Extracted material:
──────────
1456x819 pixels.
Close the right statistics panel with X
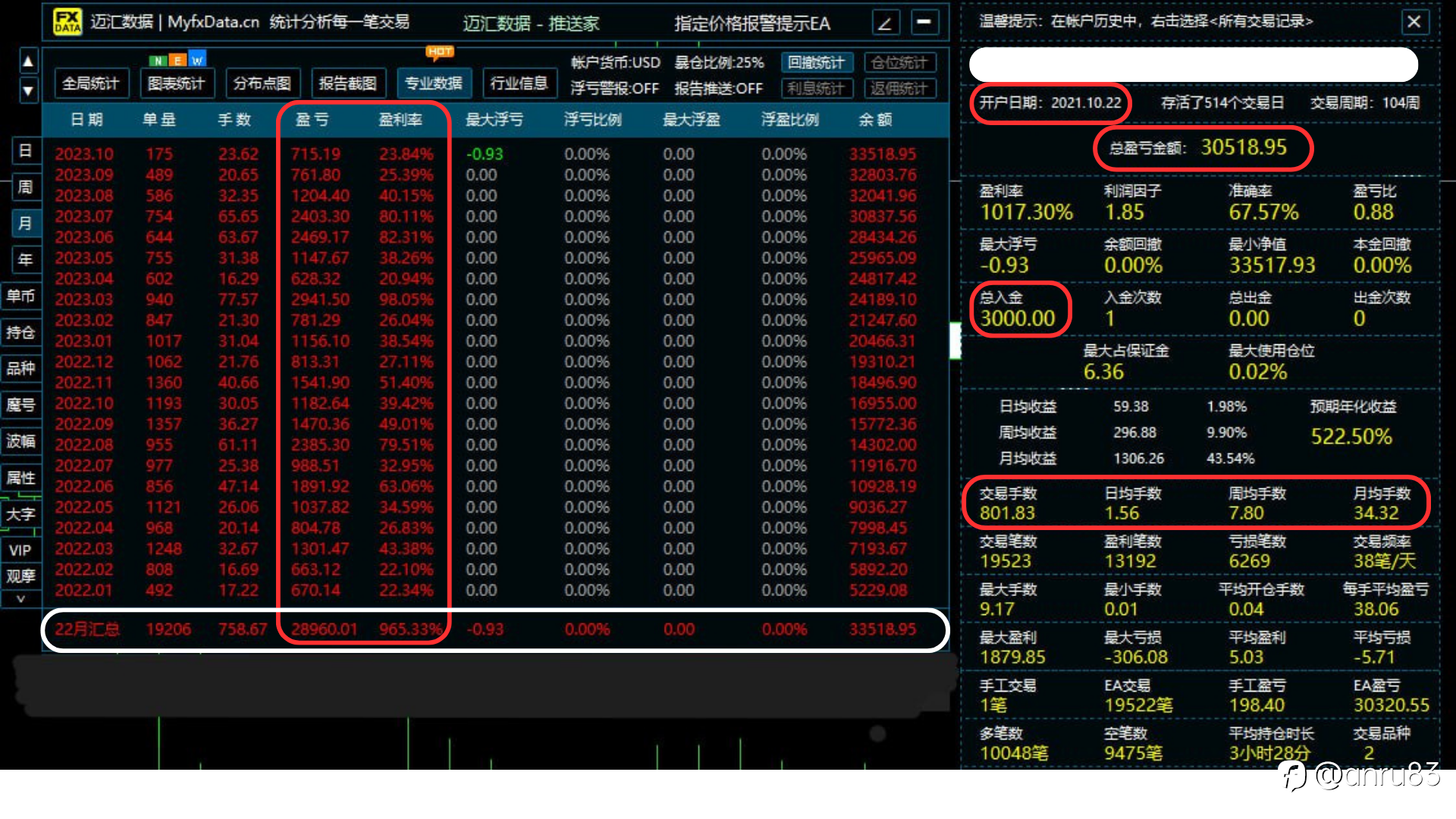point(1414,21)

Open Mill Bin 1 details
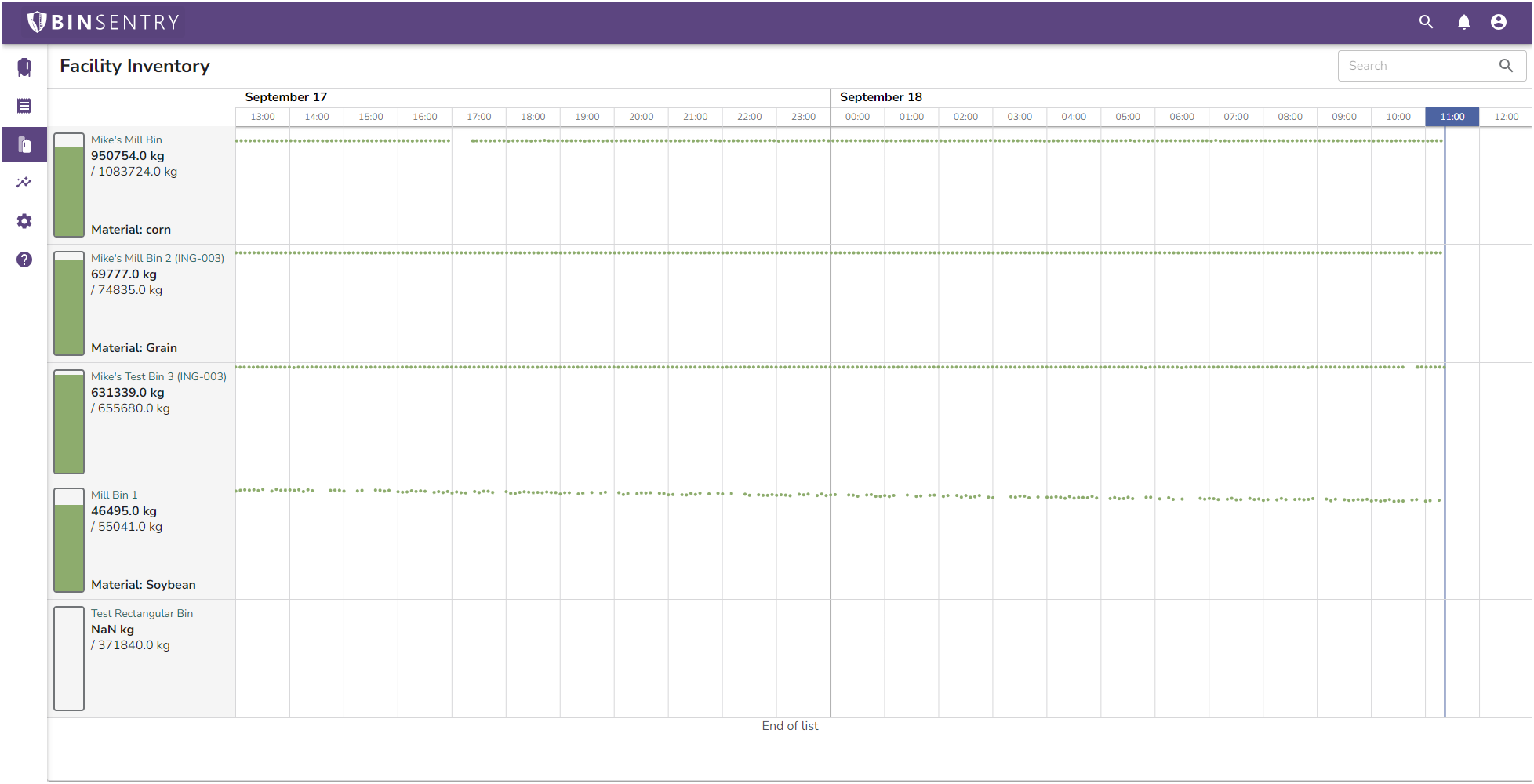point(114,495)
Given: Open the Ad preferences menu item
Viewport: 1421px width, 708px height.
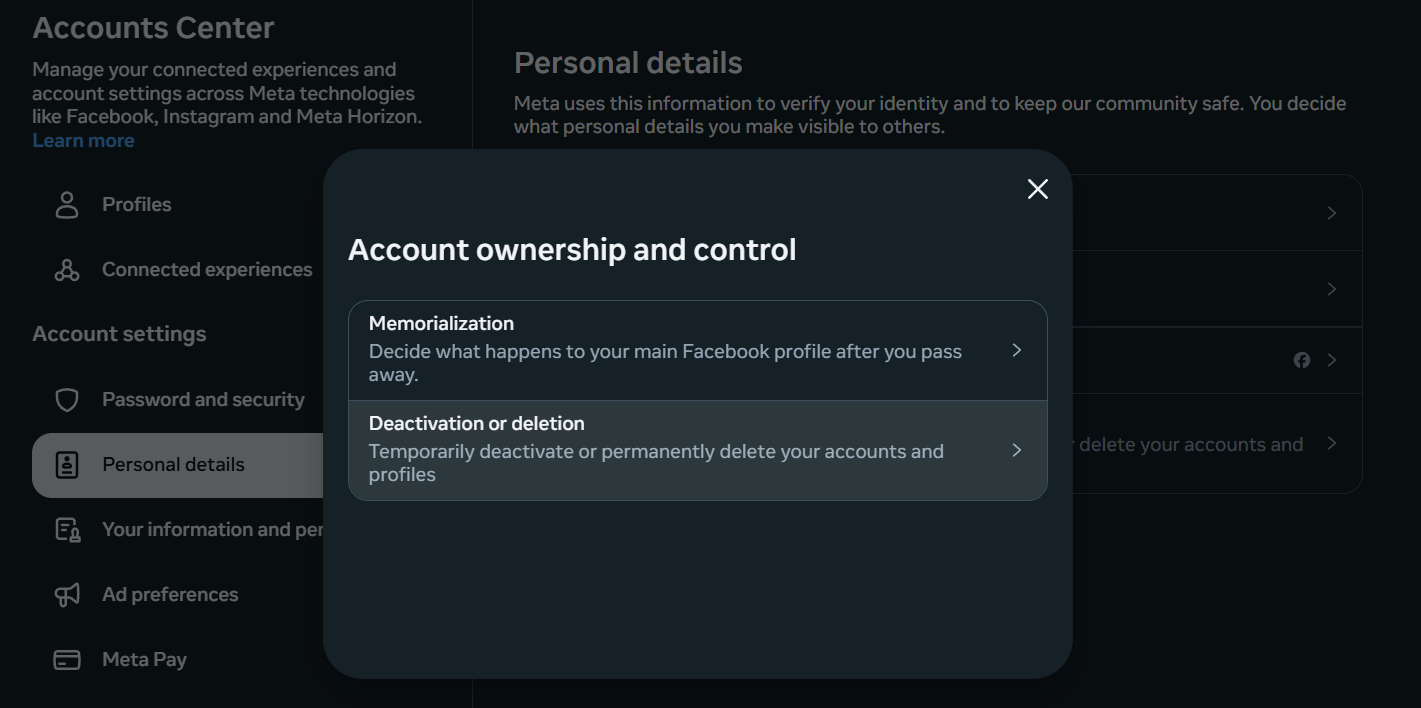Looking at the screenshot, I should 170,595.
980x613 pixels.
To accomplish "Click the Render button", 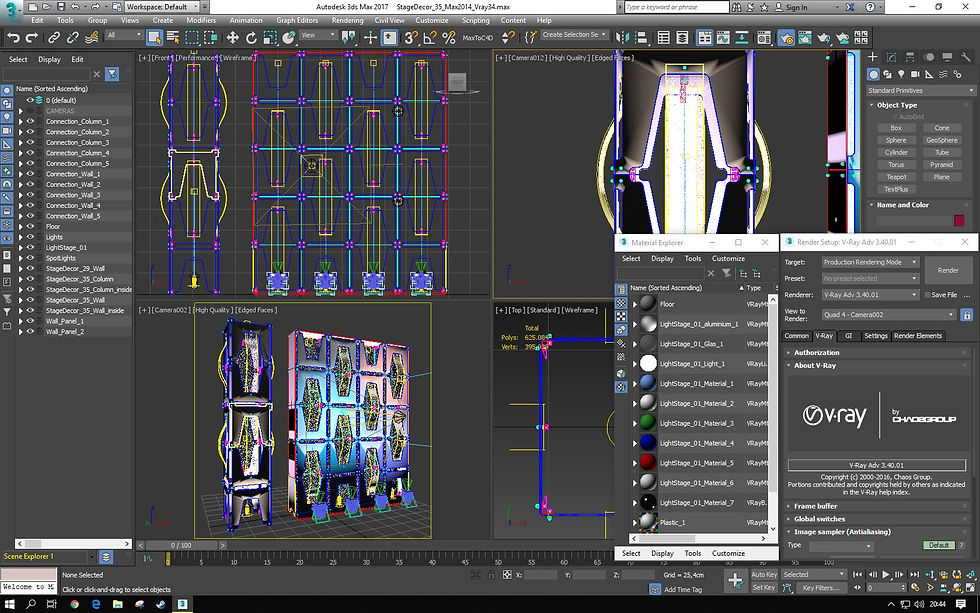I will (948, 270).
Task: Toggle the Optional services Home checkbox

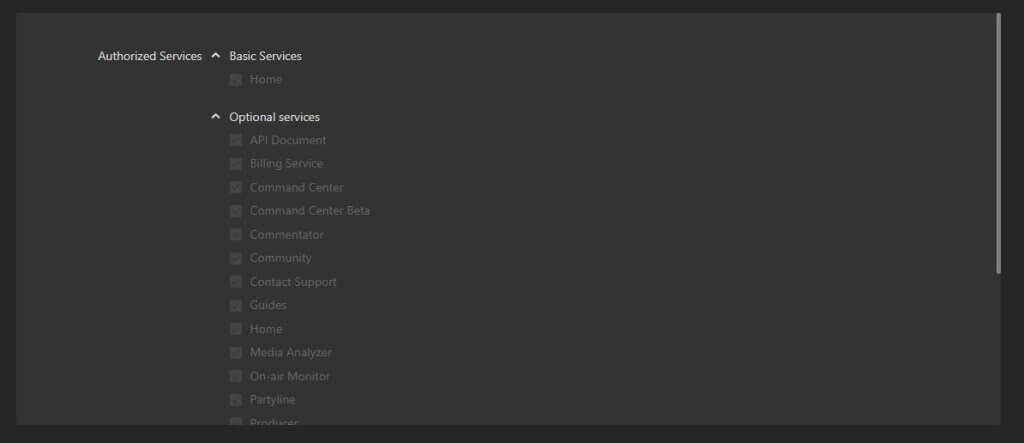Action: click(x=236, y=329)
──────────
Written instruction:
Transcribe the data from its first line through the line that contains "Looking at the screenshot, I should 170,595.", with both of those lines included. Omit the pictures.

Correct answer:
1456x819 pixels.
Close the right statistics panel with X
point(1414,21)

Open Mill Bin 1 details
point(114,495)
Given: Open the Ad preferences menu item
Viewport: 1421px width, 708px height.
Looking at the screenshot, I should 170,595.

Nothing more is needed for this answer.